WORK ORDER: Skip every line before the one containing "The image size is (1448, 920).", then copy that line and the rest of the entries below exactly, through the last line.

[Stored data]
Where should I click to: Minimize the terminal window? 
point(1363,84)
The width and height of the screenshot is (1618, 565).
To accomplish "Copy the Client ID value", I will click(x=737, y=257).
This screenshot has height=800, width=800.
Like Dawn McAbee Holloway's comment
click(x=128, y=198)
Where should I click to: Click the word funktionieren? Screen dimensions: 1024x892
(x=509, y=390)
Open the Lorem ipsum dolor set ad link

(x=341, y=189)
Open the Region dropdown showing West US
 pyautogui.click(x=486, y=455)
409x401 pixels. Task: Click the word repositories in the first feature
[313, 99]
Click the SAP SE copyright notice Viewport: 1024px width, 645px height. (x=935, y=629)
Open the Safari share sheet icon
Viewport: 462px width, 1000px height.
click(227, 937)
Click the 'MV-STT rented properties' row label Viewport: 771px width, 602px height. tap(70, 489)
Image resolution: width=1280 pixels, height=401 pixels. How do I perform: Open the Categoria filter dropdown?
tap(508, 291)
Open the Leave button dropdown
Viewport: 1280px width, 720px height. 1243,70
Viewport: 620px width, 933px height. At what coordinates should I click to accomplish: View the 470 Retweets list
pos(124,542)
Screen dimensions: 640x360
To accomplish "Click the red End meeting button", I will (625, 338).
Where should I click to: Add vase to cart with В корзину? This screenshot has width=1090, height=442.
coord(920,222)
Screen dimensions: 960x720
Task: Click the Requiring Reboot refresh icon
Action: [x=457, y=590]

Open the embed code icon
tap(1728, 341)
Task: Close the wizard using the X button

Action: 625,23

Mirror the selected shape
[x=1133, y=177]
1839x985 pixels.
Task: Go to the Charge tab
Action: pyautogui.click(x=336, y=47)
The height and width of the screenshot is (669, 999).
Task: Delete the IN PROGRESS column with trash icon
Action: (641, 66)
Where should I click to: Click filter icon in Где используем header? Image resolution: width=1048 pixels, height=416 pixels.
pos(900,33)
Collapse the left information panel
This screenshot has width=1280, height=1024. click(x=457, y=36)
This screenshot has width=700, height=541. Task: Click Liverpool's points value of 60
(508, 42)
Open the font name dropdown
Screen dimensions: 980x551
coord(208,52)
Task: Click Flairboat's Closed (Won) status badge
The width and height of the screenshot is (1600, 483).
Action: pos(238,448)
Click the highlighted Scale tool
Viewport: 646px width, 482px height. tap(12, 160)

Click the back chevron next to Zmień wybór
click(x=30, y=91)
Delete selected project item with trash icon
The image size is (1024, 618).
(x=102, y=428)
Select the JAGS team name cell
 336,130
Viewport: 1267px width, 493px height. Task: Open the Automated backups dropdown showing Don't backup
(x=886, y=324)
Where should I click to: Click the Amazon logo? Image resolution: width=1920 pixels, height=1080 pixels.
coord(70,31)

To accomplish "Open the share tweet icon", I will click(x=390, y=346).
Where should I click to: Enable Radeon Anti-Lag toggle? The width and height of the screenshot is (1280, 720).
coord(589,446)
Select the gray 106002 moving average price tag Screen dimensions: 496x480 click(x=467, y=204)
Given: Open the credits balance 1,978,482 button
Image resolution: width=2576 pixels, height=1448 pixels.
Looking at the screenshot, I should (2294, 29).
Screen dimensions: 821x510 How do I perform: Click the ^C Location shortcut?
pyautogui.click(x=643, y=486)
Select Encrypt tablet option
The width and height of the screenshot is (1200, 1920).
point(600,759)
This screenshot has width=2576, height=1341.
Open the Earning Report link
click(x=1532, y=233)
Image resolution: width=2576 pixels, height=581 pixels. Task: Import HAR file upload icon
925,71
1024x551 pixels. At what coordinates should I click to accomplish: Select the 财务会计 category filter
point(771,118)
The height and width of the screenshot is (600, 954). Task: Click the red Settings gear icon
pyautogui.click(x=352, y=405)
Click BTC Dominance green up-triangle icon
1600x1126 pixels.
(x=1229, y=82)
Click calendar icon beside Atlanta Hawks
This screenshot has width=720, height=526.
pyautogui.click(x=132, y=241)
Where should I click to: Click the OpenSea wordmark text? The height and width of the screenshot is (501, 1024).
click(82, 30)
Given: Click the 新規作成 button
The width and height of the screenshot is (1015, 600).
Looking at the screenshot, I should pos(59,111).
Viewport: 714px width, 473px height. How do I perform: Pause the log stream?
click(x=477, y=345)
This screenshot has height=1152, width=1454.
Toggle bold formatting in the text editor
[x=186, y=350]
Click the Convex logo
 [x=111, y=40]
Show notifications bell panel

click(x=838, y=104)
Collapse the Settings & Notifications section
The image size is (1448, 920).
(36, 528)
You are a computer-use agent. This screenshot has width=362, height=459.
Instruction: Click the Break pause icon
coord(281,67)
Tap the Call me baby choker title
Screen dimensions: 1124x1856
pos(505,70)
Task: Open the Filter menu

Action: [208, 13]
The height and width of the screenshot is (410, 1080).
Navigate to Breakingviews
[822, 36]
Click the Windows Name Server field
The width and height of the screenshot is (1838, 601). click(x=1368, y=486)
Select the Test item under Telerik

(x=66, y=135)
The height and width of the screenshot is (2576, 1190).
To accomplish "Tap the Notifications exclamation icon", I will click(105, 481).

RESPONSE FOR THIS EXERCISE:
The image size is (1448, 920).
(36, 528)
You are a computer-use agent. This screenshot has width=362, height=459.
Instruction: Click the Break pause icon
coord(281,67)
Tap the Call me baby choker title
Screen dimensions: 1124x1856
pos(505,70)
Task: Open the Filter menu

Action: [208, 13]
The height and width of the screenshot is (410, 1080).
Navigate to Breakingviews
[822, 36]
Click the Windows Name Server field
The width and height of the screenshot is (1838, 601). click(x=1368, y=486)
Select the Test item under Telerik

(x=66, y=135)
The height and width of the screenshot is (2576, 1190).
To accomplish "Tap the Notifications exclamation icon", I will click(105, 481).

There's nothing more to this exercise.